- **WHAT TO DO**:
Turn every line of the records below into a numbered list, skipping any blank lines and leaving out the pictures.

- **A run of records**:
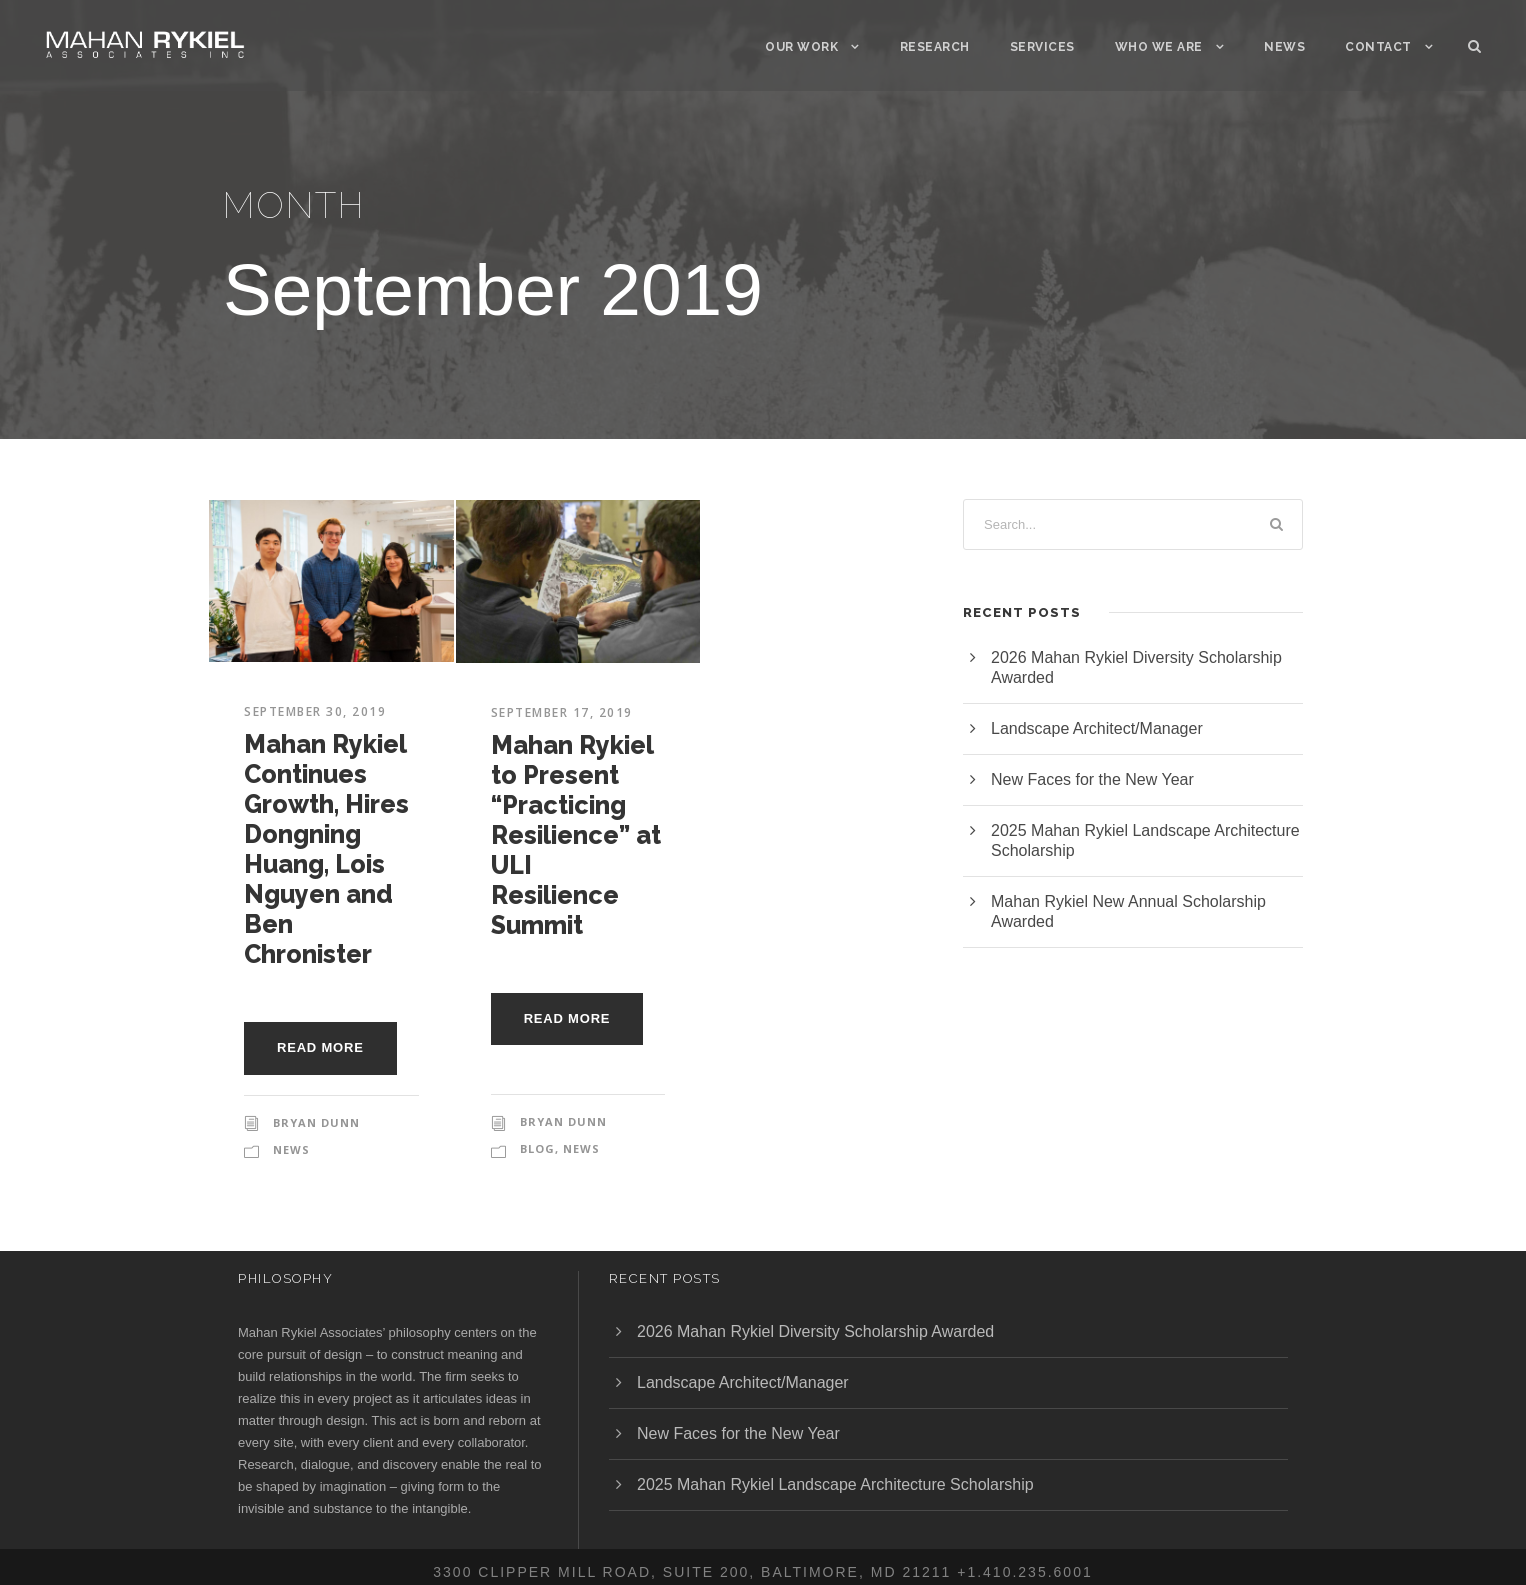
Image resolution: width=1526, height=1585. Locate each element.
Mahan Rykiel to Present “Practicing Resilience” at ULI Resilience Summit (576, 835)
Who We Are (1159, 47)
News (1284, 47)
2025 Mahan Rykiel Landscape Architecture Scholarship (835, 1484)
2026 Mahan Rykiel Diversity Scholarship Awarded (815, 1331)
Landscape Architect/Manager (1097, 728)
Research (935, 47)
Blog (537, 1148)
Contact (1378, 47)
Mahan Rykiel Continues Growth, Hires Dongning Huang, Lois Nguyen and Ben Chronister (326, 849)
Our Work (801, 47)
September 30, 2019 (315, 711)
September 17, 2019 (562, 712)
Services (1042, 47)
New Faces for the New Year (1092, 779)
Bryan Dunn (316, 1122)
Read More (320, 1047)
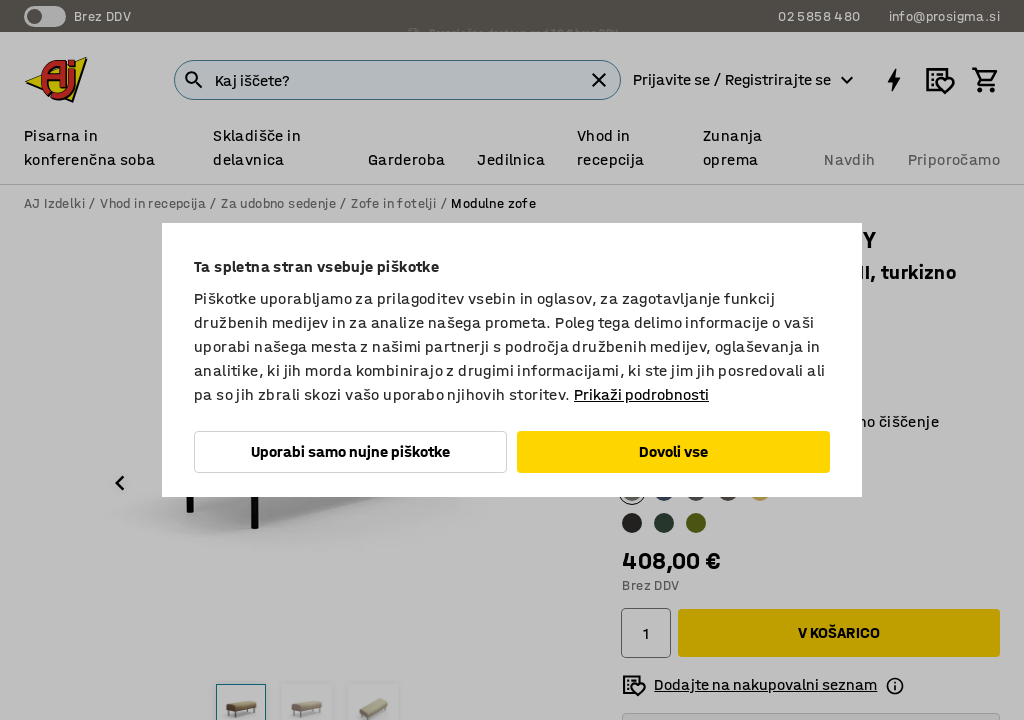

- **FULL ANSWER**:
1. Image resolution: width=1526, height=1585. Locate each element.
2. Mahan Rykiel to Present “Practicing Resilience” at ULI Resilience Summit (576, 835)
3. Who We Are (1159, 47)
4. News (1284, 47)
5. 2025 Mahan Rykiel Landscape Architecture Scholarship (835, 1484)
6. 2026 Mahan Rykiel Diversity Scholarship Awarded (815, 1331)
7. Landscape Architect/Manager (1097, 728)
8. Research (935, 47)
9. Blog (537, 1148)
10. Contact (1378, 47)
11. Mahan Rykiel Continues Growth, Hires Dongning Huang, Lois Nguyen and Ben Chronister (326, 849)
12. Our Work (801, 47)
13. September 30, 2019 (315, 711)
14. September 17, 2019 (562, 712)
15. Services (1042, 47)
16. New Faces for the New Year (1092, 779)
17. Bryan Dunn (316, 1122)
18. Read More (320, 1047)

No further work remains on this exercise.